__Exercise aim__:
Among the records below, count the lines where "agent" occurs, and report that total alone.

__Data for processing__:
= Beginning of Section =

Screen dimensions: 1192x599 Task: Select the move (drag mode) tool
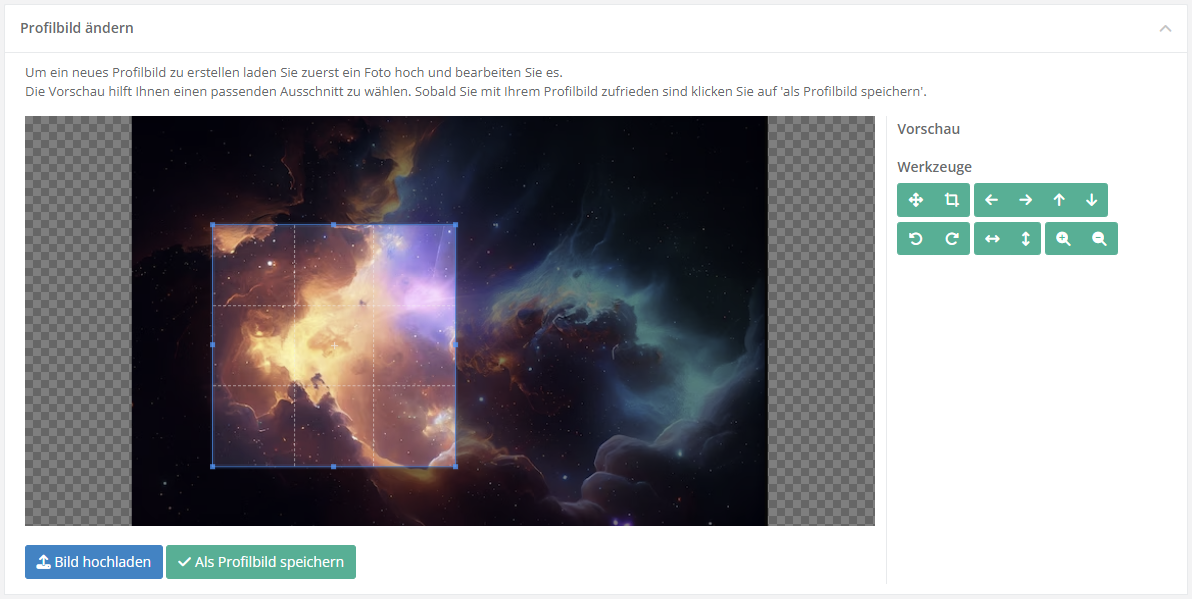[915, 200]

= End of Section =
= Beginning of Section =

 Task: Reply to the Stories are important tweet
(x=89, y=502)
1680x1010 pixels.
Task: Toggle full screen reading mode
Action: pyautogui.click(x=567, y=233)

= End of Section =
= Beginning of Section =

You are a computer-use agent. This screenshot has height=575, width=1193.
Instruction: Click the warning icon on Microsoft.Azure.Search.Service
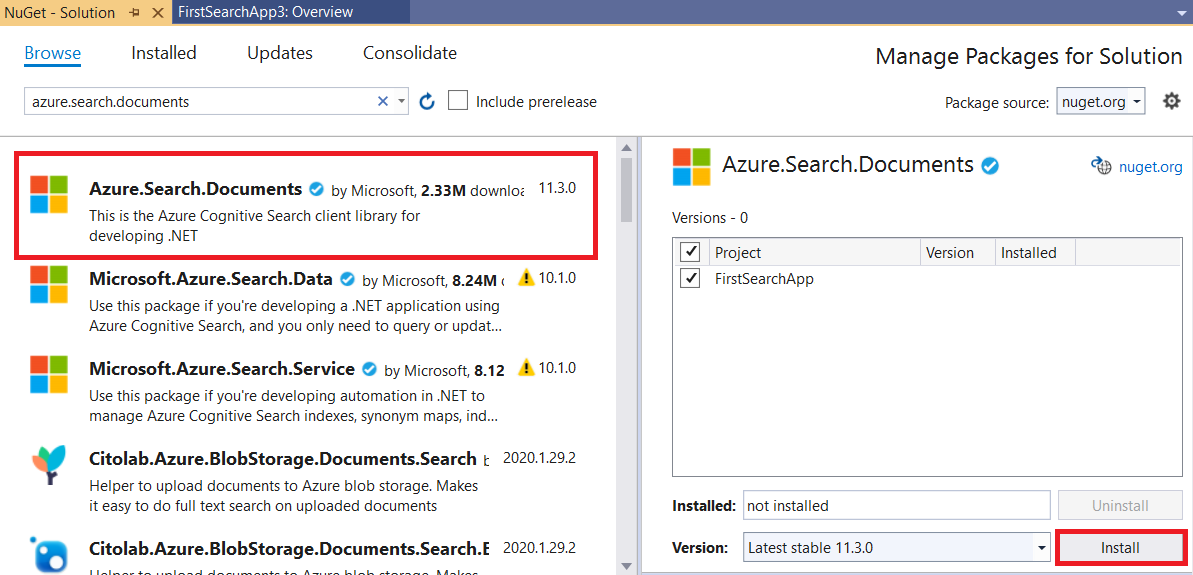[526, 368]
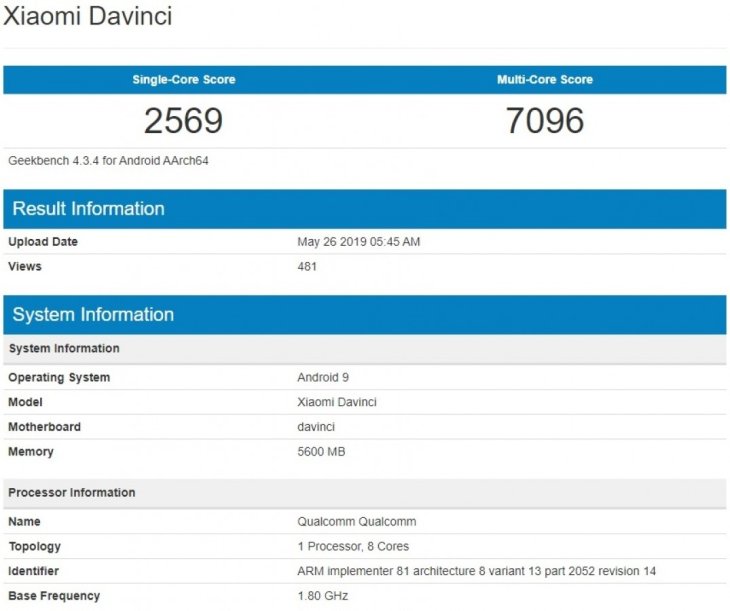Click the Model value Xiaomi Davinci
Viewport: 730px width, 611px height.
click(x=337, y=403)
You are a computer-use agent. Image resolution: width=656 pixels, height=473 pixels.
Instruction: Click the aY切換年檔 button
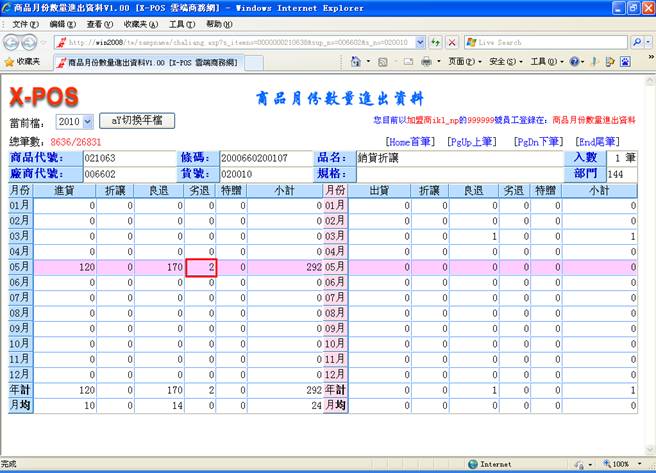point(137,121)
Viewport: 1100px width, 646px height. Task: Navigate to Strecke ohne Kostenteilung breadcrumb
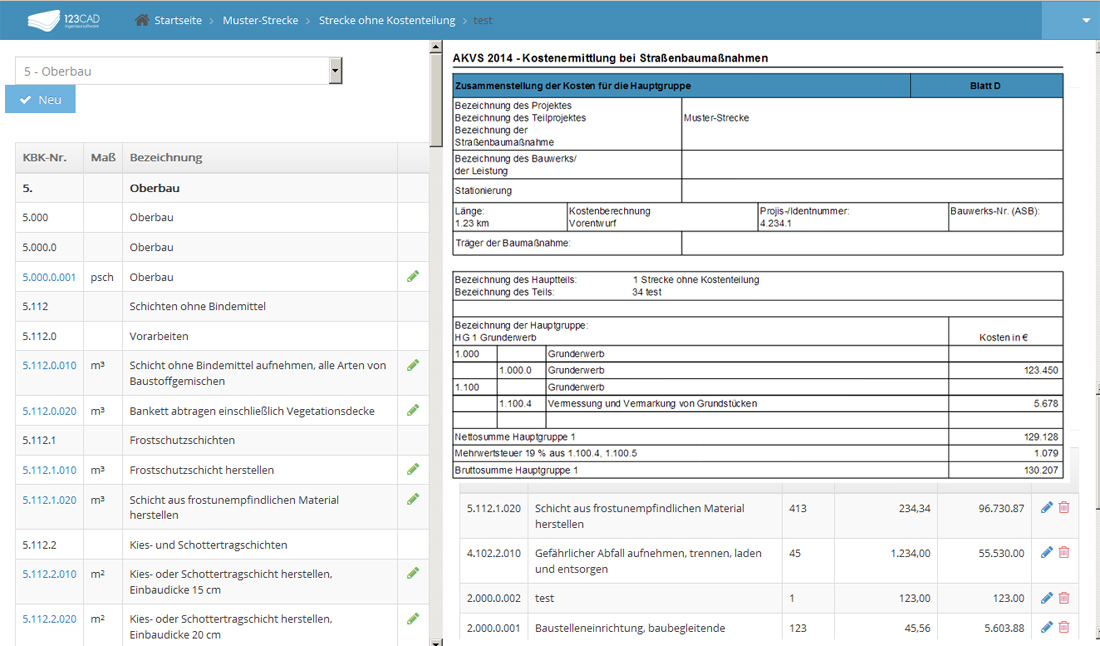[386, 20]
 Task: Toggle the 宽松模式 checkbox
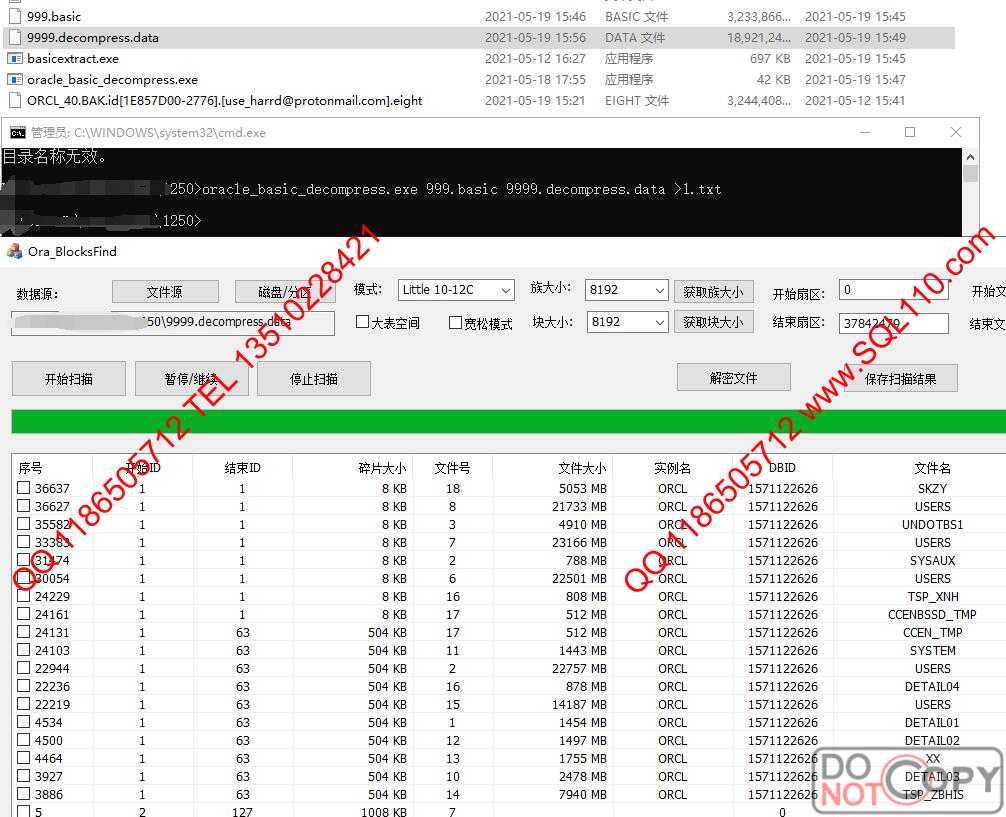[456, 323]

= End of Section =

__Response to this exercise__:
2